Saved data entries:
§ §
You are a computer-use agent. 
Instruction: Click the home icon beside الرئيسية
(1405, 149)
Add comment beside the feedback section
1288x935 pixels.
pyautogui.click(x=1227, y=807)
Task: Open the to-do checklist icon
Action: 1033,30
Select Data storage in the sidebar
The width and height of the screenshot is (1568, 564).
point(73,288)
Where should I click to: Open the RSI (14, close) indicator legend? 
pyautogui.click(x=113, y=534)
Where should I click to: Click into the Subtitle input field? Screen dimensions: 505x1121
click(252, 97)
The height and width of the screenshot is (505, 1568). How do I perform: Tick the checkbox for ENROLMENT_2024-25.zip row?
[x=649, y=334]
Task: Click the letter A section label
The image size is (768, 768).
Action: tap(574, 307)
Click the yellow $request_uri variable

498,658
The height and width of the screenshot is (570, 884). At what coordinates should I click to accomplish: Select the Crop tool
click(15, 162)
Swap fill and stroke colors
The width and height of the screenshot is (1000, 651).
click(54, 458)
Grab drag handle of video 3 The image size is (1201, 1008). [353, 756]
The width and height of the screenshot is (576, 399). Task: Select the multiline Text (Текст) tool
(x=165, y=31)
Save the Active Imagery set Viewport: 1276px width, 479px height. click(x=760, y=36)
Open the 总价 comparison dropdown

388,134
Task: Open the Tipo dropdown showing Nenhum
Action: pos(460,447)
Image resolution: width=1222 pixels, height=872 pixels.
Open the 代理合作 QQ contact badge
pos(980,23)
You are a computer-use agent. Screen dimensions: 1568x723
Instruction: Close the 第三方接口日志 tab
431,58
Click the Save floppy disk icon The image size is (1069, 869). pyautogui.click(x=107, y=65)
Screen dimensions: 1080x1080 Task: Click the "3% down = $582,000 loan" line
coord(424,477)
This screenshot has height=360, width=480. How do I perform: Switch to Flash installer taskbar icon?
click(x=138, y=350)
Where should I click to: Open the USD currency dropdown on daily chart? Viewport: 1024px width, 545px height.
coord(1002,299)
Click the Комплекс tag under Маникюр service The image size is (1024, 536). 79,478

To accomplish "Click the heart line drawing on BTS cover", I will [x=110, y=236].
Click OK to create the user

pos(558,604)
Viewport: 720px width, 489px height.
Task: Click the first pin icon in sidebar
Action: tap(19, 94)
§ §
**Work item**.
Give the entries again in full, exactly as they are written.

**Solution to the exercise**.
You are a computer-use agent. 
Instruction: Click the home icon beside الرئيسية
(1405, 149)
Add comment beside the feedback section
1288x935 pixels.
pyautogui.click(x=1227, y=807)
Task: Open the to-do checklist icon
Action: 1033,30
Select Data storage in the sidebar
The width and height of the screenshot is (1568, 564).
point(73,288)
Where should I click to: Open the RSI (14, close) indicator legend? 
pyautogui.click(x=113, y=534)
Where should I click to: Click into the Subtitle input field? Screen dimensions: 505x1121
click(252, 97)
The height and width of the screenshot is (505, 1568). How do I perform: Tick the checkbox for ENROLMENT_2024-25.zip row?
[x=649, y=334]
Task: Click the letter A section label
The image size is (768, 768).
Action: tap(574, 307)
Click the yellow $request_uri variable

498,658
The height and width of the screenshot is (570, 884). At what coordinates should I click to accomplish: Select the Crop tool
click(15, 162)
Swap fill and stroke colors
The width and height of the screenshot is (1000, 651).
click(54, 458)
Grab drag handle of video 3 The image size is (1201, 1008). [353, 756]
The width and height of the screenshot is (576, 399). Task: Select the multiline Text (Текст) tool
(x=165, y=31)
Save the Active Imagery set Viewport: 1276px width, 479px height. click(x=760, y=36)
Open the 总价 comparison dropdown

388,134
Task: Open the Tipo dropdown showing Nenhum
Action: pos(460,447)
Image resolution: width=1222 pixels, height=872 pixels.
Open the 代理合作 QQ contact badge
pos(980,23)
You are a computer-use agent. Screen dimensions: 1568x723
Instruction: Close the 第三方接口日志 tab
431,58
Click the Save floppy disk icon The image size is (1069, 869). pyautogui.click(x=107, y=65)
Screen dimensions: 1080x1080 Task: Click the "3% down = $582,000 loan" line
coord(424,477)
This screenshot has height=360, width=480. How do I perform: Switch to Flash installer taskbar icon?
click(x=138, y=350)
Where should I click to: Open the USD currency dropdown on daily chart? Viewport: 1024px width, 545px height.
coord(1002,299)
Click the Комплекс tag under Маникюр service The image size is (1024, 536). 79,478

To accomplish "Click the heart line drawing on BTS cover", I will [x=110, y=236].
Click OK to create the user

pos(558,604)
Viewport: 720px width, 489px height.
Task: Click the first pin icon in sidebar
Action: tap(19, 94)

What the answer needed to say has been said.